Steuern
Der Zusammenhang zwischen Steuerpolitik und Bankwesen ist eng und vielschichtig. Schweizer Vermögensverwaltungsinstitute müssen sich zudem mit politischen und regulatorischen Vorgaben auf kantonaler, nationaler und internationaler Ebene auseinandersetzen. Die VAV-Steuerexpertengruppe setzt sich gemeinsam mit anderen Schweizer Bankenverbänden bei relevanten steuerpolitischen Themen für adäquate steuerrechtliche Rahmenbedingungen ein.

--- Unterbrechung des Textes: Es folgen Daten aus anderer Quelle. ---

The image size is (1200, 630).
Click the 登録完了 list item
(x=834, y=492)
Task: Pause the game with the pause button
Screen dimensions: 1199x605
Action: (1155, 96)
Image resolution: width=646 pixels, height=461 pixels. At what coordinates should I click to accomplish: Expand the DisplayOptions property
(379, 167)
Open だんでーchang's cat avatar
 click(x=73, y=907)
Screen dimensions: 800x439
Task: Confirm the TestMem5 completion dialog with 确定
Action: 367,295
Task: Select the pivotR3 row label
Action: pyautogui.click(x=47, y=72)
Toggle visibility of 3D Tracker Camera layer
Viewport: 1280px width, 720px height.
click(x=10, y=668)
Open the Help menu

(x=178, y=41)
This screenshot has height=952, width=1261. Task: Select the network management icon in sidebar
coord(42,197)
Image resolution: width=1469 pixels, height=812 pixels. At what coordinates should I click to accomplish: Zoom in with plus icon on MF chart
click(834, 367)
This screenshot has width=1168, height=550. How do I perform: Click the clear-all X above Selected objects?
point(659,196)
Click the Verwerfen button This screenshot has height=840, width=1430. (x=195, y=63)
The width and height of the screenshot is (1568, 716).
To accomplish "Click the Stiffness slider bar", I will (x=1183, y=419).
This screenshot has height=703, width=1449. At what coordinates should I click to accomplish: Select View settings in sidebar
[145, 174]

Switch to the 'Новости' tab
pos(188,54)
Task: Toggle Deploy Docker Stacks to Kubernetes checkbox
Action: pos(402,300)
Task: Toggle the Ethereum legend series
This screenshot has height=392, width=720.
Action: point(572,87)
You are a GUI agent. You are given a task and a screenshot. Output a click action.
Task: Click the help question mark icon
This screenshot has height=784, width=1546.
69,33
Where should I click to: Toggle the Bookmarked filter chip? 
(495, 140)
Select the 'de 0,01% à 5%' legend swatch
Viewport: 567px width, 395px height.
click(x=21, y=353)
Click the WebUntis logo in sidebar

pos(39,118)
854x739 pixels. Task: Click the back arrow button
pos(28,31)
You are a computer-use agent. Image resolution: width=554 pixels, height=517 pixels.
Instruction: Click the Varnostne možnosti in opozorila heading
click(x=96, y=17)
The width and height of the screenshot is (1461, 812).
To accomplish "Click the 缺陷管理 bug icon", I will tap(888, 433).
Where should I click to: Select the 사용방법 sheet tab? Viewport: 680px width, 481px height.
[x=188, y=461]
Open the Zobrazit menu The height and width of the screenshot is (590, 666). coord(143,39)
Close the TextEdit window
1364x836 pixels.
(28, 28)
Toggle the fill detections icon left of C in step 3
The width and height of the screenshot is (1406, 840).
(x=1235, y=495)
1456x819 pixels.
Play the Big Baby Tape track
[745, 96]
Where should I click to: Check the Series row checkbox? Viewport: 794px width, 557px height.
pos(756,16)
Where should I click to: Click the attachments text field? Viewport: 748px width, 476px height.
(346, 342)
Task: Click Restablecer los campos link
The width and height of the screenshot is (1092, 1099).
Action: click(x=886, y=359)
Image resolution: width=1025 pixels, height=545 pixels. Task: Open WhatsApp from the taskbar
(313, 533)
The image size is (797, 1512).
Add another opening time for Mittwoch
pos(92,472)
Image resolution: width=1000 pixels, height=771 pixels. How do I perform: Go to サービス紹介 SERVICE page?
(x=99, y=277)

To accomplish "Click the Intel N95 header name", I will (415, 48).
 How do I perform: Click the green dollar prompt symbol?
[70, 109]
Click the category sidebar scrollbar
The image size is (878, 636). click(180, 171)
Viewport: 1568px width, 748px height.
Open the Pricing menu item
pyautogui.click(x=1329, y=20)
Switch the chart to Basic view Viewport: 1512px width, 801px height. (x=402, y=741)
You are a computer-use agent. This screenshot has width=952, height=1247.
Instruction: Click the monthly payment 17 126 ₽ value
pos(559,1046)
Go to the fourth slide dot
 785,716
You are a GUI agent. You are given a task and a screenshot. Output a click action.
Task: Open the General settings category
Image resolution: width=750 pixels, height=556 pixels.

Automatischer Informationsaustausch
Im Juli 2014 hat der Rat der Organisation für wirtschaftliche Zusammenarbeit und Entwicklung (OECD) den globalen Standard für den automatischen Informationsaustausch über Finanzkonten (AIA) verabschiedet. Dieser ermöglicht es, mehr Steuertransparenz zu schaffen und grenzüberschreitende Steuerhinterziehung zu verhindern. Bisher haben sich mehr als 100 Staaten, darunter alle wichtigen Finanzzentren, zur Übernahme dieses Standards entschlossen, wozu seit 2017 auch die Schweiz gehört. Ende 2023 haben sich zudem 50 Staaten, darunter die Schweiz, zum erweiterten AIA bekannt. Diese Erweiterung betrifft Kryptowerte (Crypto-Asset Reporting Framework, CARF) und soll am 1. Januar 2026 in Kraft treten.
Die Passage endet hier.